We were like, "Wow. This feels real. It feels like Voight is finally paying for what he did to this Bingham character." It was an interesting way for Olinsky to exit. We kept talking about him. He'd be dying on the mantle of his own loyalty. . . . Ultimately, the final decision is just really hard because everybody loves Elias, and he's a great actor and a great person. It's hard. That's honestly how it all came about.

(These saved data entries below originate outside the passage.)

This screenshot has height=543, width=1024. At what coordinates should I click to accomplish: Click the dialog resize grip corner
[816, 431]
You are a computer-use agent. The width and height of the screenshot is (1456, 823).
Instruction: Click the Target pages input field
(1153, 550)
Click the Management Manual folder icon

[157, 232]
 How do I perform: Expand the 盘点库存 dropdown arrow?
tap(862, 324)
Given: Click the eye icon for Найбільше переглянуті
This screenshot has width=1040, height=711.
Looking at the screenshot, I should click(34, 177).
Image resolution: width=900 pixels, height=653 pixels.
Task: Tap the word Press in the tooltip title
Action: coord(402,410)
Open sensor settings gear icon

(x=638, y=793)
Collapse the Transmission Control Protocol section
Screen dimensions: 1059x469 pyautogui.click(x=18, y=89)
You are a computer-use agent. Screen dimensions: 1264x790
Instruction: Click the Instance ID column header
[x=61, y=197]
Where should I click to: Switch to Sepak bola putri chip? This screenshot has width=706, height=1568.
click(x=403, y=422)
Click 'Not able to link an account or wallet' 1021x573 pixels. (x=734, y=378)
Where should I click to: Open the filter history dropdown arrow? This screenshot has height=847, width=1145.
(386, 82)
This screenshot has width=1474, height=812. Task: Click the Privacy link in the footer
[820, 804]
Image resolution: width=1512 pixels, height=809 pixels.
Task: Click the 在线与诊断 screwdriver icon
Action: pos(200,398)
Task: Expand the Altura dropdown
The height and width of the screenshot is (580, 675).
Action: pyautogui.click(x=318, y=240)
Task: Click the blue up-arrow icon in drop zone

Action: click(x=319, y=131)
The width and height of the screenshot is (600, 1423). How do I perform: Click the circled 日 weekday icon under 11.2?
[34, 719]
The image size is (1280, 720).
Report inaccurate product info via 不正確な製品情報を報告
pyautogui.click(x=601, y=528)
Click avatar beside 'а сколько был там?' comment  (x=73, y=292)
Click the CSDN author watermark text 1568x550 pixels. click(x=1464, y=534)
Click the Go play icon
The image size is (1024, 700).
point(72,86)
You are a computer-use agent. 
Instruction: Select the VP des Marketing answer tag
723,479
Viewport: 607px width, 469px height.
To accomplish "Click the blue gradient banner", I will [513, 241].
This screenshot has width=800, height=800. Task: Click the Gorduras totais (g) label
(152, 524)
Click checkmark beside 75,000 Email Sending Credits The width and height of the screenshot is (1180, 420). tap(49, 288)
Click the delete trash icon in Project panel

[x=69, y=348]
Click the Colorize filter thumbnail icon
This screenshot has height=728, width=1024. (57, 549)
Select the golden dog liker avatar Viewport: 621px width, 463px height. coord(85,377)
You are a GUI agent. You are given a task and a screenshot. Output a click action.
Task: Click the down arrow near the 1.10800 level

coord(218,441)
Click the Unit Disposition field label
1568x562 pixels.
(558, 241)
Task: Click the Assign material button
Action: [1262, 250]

Elias Koteas, who also made cameos on Chicago M.D. over the years, first appeared as Alvin Olinsky in Chicago Fire's second season, and he's been a part of the P.D. unit since it first hit NBC in 2014. And given that all three Chicago shows were given renewals ahead of the finale, it seemed likely that Olinsky would still be healing from his injuries when Season 6 kicked off. But even though Rick Eid says he and the creative team pitched every possible outcome and iteration for how this story could end, Olinsky's death inevitably felt like the best call.

Head to the next page to see what Rick Eid has to say about how the finale's tragic moments could affect Season 6.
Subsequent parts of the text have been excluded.